(EXERCISE INSTRUCTIONS) With the pictures left out, please write out exactly each line from the one containing "Where should I click to: Click" through the end of the material.

##### AVAILABLE DATA #####

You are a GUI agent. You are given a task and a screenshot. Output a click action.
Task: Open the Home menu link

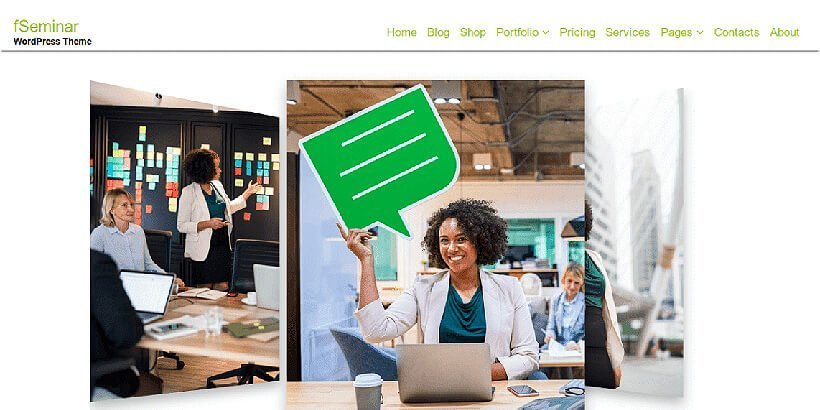tap(402, 32)
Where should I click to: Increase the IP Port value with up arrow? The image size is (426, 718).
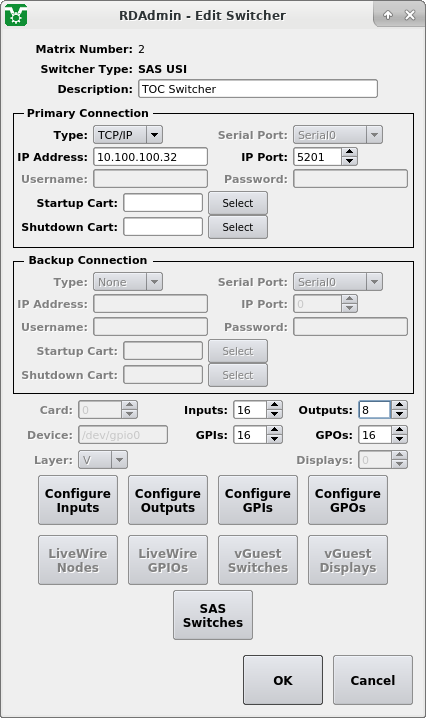[350, 152]
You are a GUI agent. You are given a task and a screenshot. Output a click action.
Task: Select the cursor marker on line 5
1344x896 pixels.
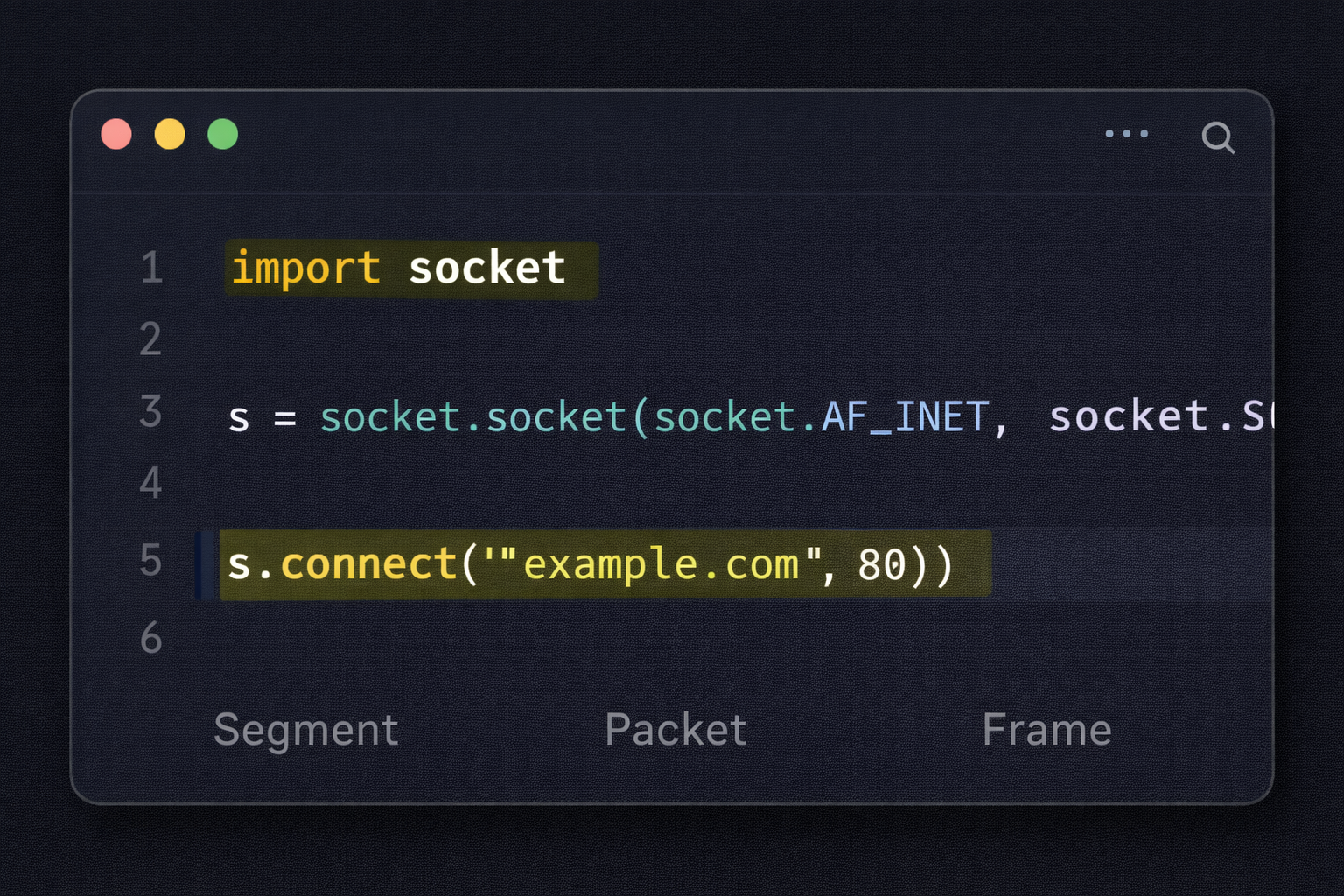coord(205,564)
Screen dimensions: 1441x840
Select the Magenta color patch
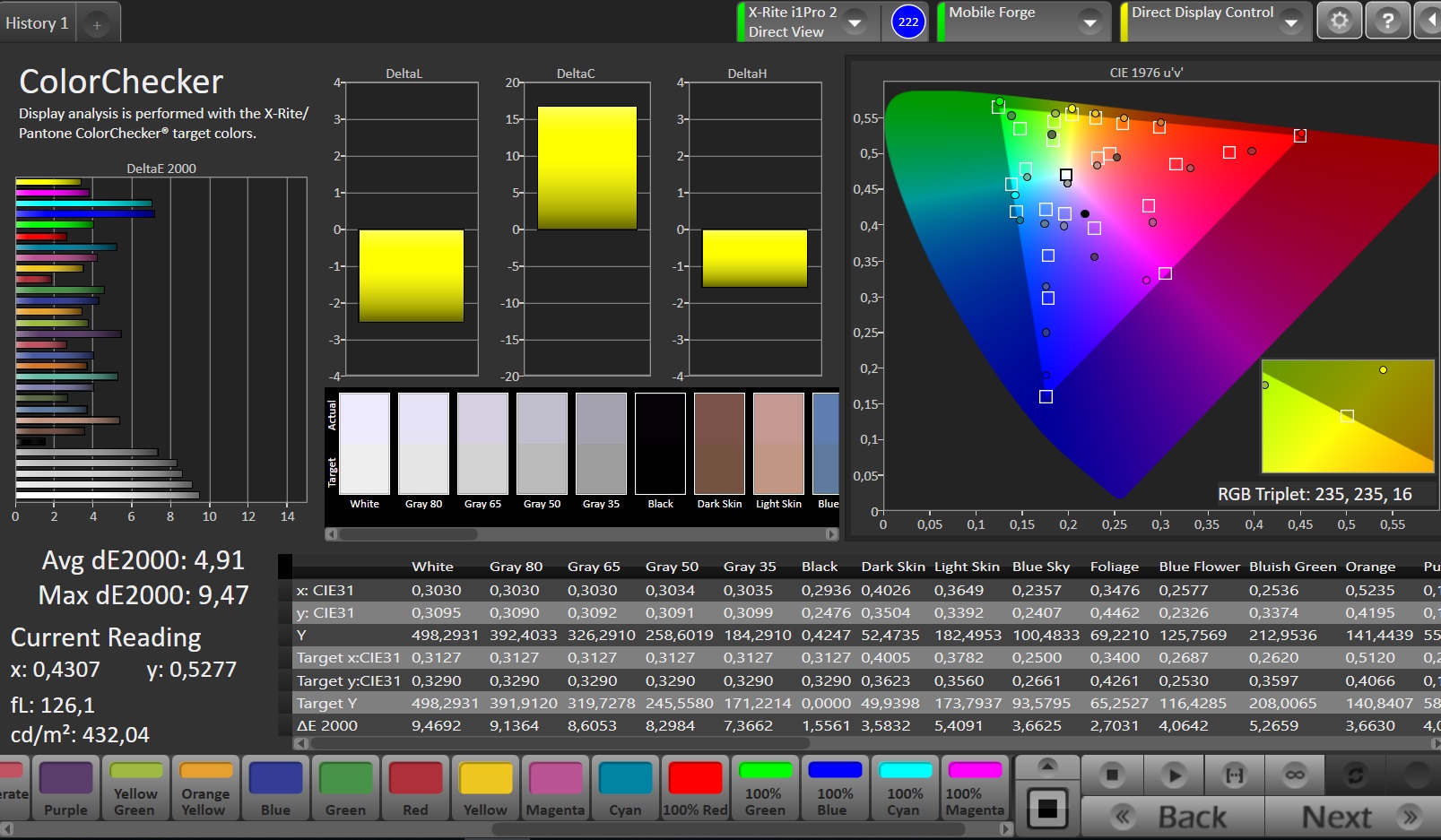pos(555,788)
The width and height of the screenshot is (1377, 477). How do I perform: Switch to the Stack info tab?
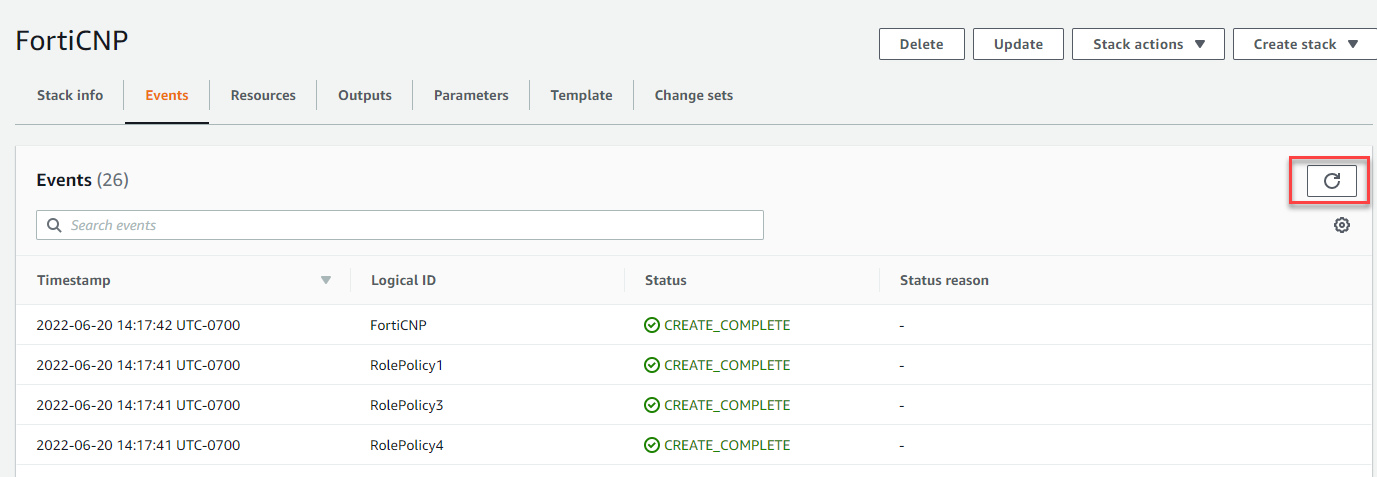(x=70, y=96)
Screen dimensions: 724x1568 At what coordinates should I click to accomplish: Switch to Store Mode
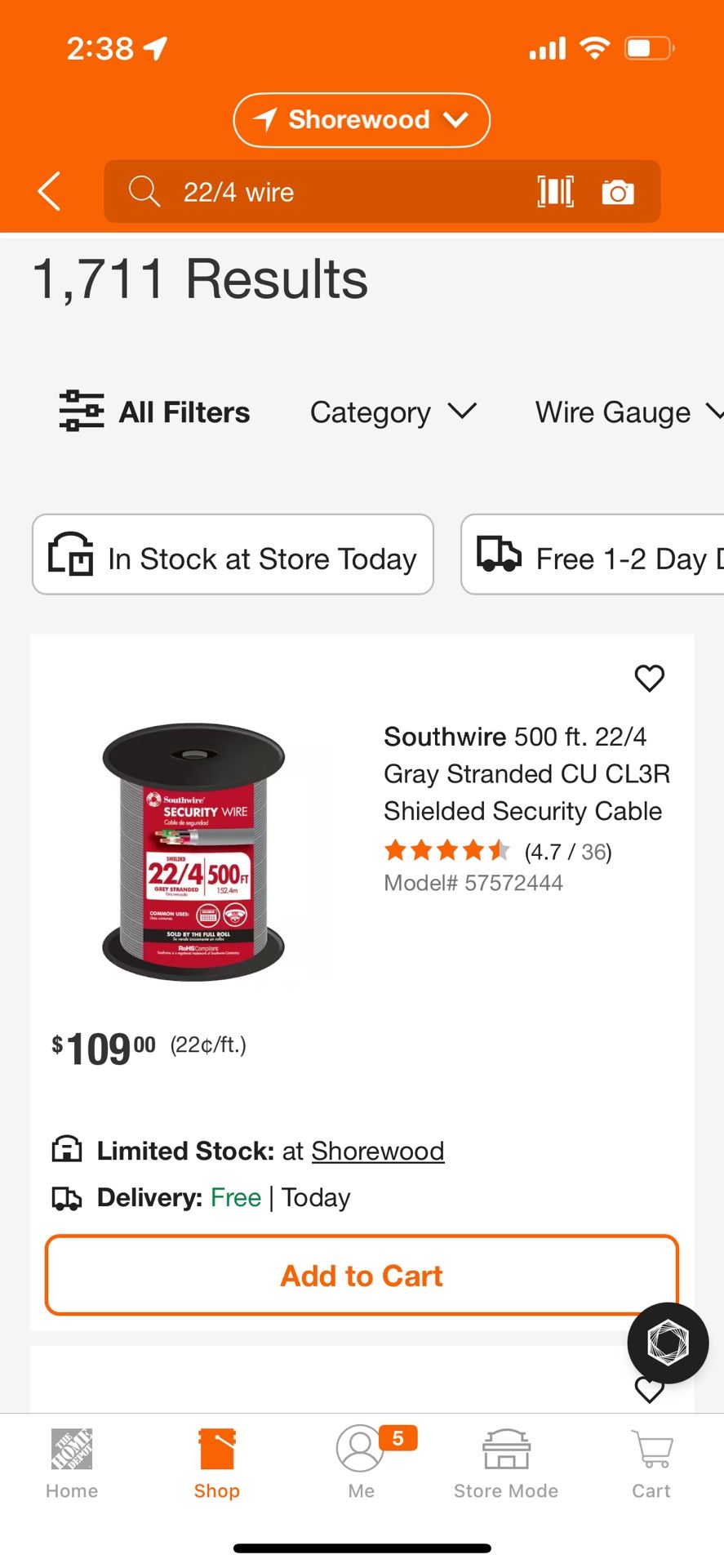[506, 1463]
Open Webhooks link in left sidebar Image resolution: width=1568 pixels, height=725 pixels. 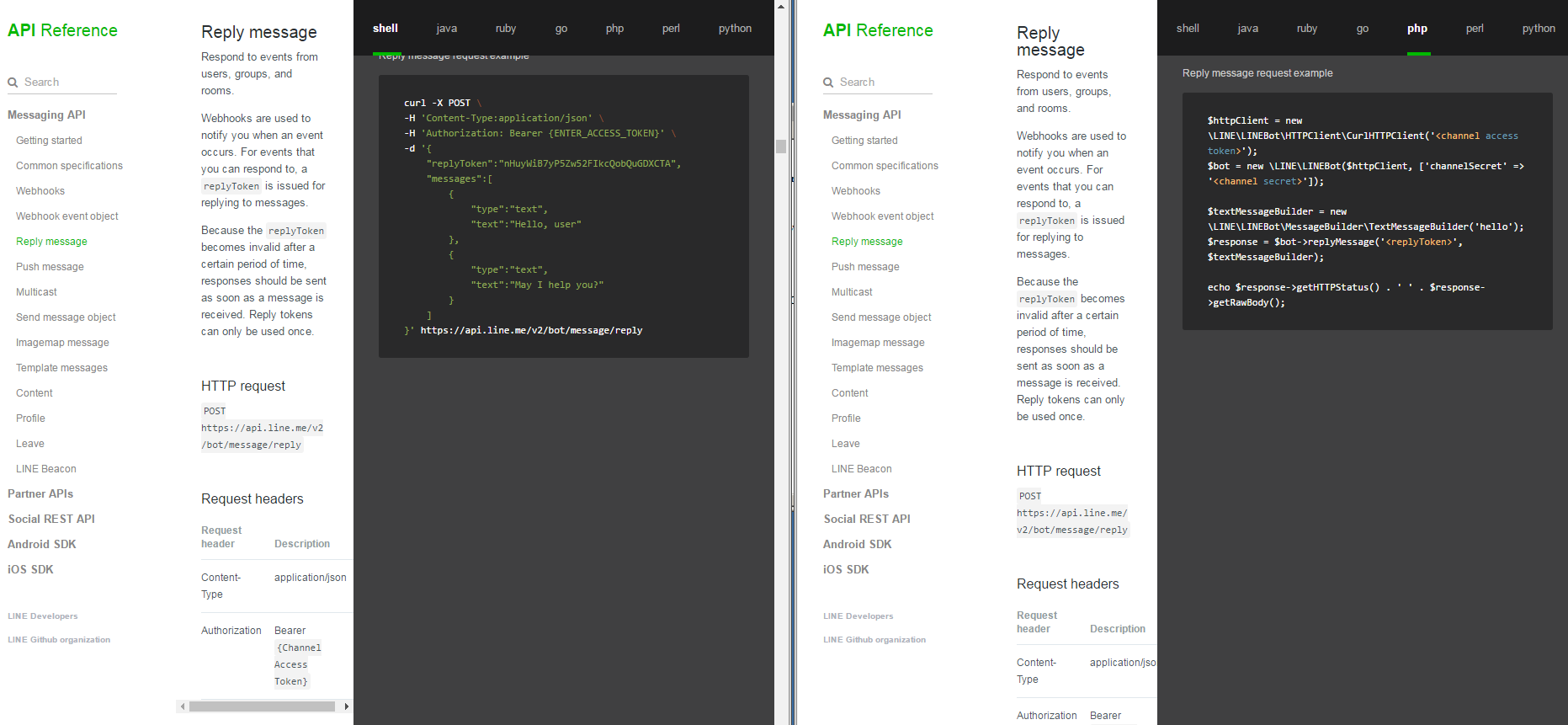[x=40, y=191]
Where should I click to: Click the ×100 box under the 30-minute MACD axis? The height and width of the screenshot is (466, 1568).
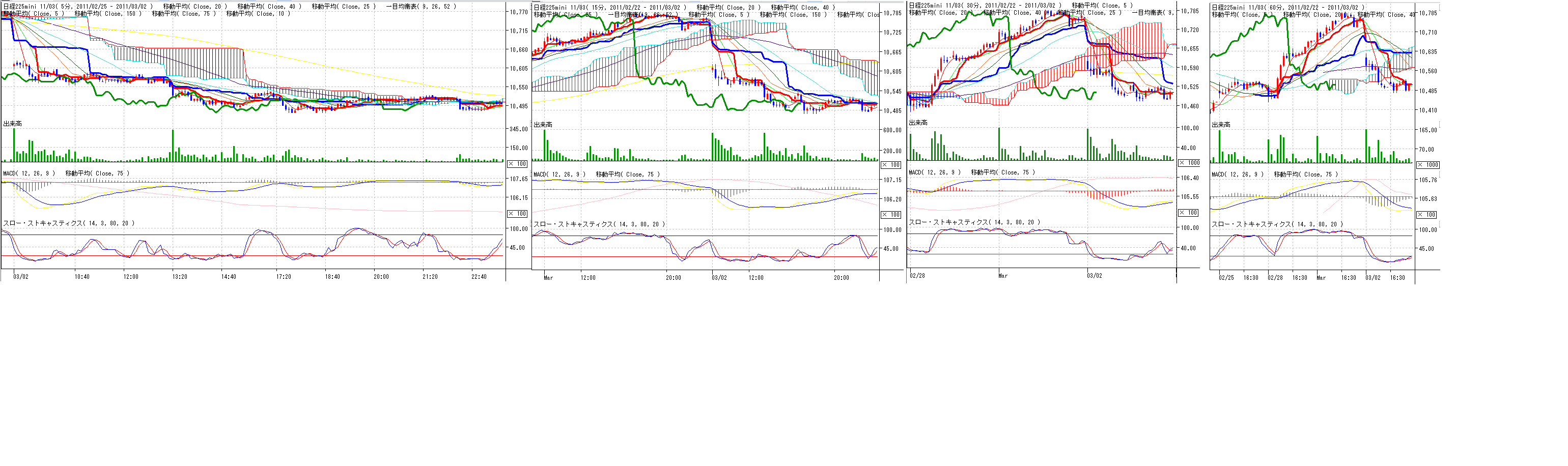[x=1189, y=213]
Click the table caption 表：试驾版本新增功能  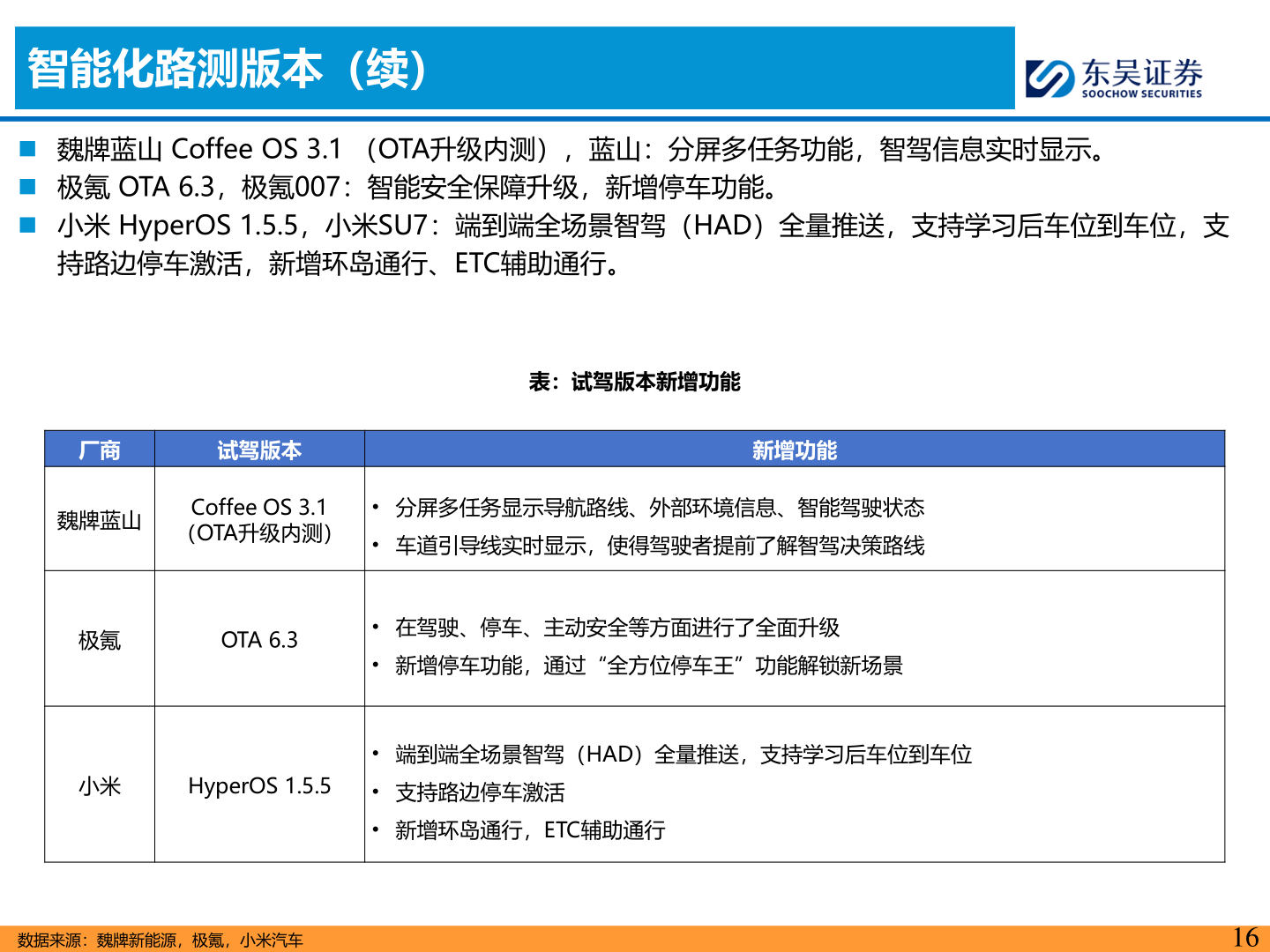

#####

(SOLUTION TO THIS TASK)
Where should I click to: Click the ×100 box under the 30-minute MACD axis? The height and width of the screenshot is (466, 1568).
[x=1189, y=213]
Click the table caption 表：试驾版本新增功能  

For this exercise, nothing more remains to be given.